Fig. 2.

JF₆₃₅i-HaloTag ligand synthesis. (A) Chemical structure of JF₆₃₅-HaloTag ligand before and after binding to HaloTag. (B) The absorption and emission spectra of JF₆₃₅i-HaloTag ligand were measured in the medium as the free ligand and when bound to an excess HaloTag protein to quantify the fluorogenicity of the dye ligand. Normalized absorption (bold lines) and emission (dashed lines) of JF₆₃₅i-HaloTag ligand in DMEM containing 10% FBS were measured in the presence or the absence of HaloTag protein. (C) JF₆₃₅i-HaloTag ligand was synthesized in four steps from 6-tert-butoxycarbonylsilafluorescein ditriflate. The methyl ester-protected azetidines were introduced by palladium-catalyzed cross-coupling.
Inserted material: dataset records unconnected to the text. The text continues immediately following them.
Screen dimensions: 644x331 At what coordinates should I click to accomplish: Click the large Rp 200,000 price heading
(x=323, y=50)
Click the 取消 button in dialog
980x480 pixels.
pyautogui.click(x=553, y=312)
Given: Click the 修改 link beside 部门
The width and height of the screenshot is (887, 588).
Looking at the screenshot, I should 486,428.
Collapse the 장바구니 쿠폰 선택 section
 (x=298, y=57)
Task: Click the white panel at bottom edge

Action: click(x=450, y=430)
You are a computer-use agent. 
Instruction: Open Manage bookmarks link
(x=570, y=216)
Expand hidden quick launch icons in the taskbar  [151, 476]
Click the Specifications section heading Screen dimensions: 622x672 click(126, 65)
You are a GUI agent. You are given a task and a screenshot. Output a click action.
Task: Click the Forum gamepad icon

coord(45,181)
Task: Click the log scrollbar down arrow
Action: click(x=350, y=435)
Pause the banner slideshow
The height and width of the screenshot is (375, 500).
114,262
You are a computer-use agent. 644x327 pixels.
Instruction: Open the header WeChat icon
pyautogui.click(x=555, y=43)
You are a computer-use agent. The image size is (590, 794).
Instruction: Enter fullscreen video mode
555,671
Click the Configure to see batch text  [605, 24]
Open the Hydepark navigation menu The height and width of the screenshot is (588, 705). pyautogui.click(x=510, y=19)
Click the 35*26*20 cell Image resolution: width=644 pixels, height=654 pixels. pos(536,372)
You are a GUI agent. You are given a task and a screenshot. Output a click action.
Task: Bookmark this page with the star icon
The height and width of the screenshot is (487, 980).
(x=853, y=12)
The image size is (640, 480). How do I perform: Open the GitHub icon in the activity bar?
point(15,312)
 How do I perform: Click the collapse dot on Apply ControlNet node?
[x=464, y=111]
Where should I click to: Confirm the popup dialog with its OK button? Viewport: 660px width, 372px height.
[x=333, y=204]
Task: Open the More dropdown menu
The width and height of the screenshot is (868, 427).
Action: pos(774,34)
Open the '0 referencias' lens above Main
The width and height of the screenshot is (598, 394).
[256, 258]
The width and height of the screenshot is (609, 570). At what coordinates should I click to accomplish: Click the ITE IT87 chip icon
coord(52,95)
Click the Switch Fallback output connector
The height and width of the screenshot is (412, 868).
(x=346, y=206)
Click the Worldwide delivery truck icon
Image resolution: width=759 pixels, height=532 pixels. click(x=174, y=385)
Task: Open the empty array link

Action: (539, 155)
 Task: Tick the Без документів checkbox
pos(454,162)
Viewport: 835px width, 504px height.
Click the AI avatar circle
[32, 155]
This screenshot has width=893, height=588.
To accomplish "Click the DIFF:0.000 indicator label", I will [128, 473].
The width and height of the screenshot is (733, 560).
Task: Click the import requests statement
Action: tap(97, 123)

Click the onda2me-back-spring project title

Deprotection of the 6-tert-butyl ester S1 with TFA followed by amide coupling afforded intermediate S3, which was deprotected with NaOH to afford the JF₆₃₅i-HaloTag ligand 4. (D) The pH titration assay showed that the fluorescence emission of JF₆₃₅i-HaloTag ligand was stable above pH 3.8 (duplicate experiments; error bars represent standard deviation of the mean). (E) Representative images of U2OS cells expressing either H2B-HaloTag (left) or pDisplay-HaloTag (right) labeled with 200 nM JF₆₃₅i-HaloTag ligand (JF₆₃₅i-HTL) for 30 min and imaged directly without washing. (F) As positive control, we used U2OS cells expressing the same constructs as C, labeled with 200 nM cell-permeant JF₆₃₅-HaloTag ligand (JF₆₃₅-HTL). Images are displayed as a maximum intensity projection of a confocal image stack using Fiji. Scale bars: 50 µm.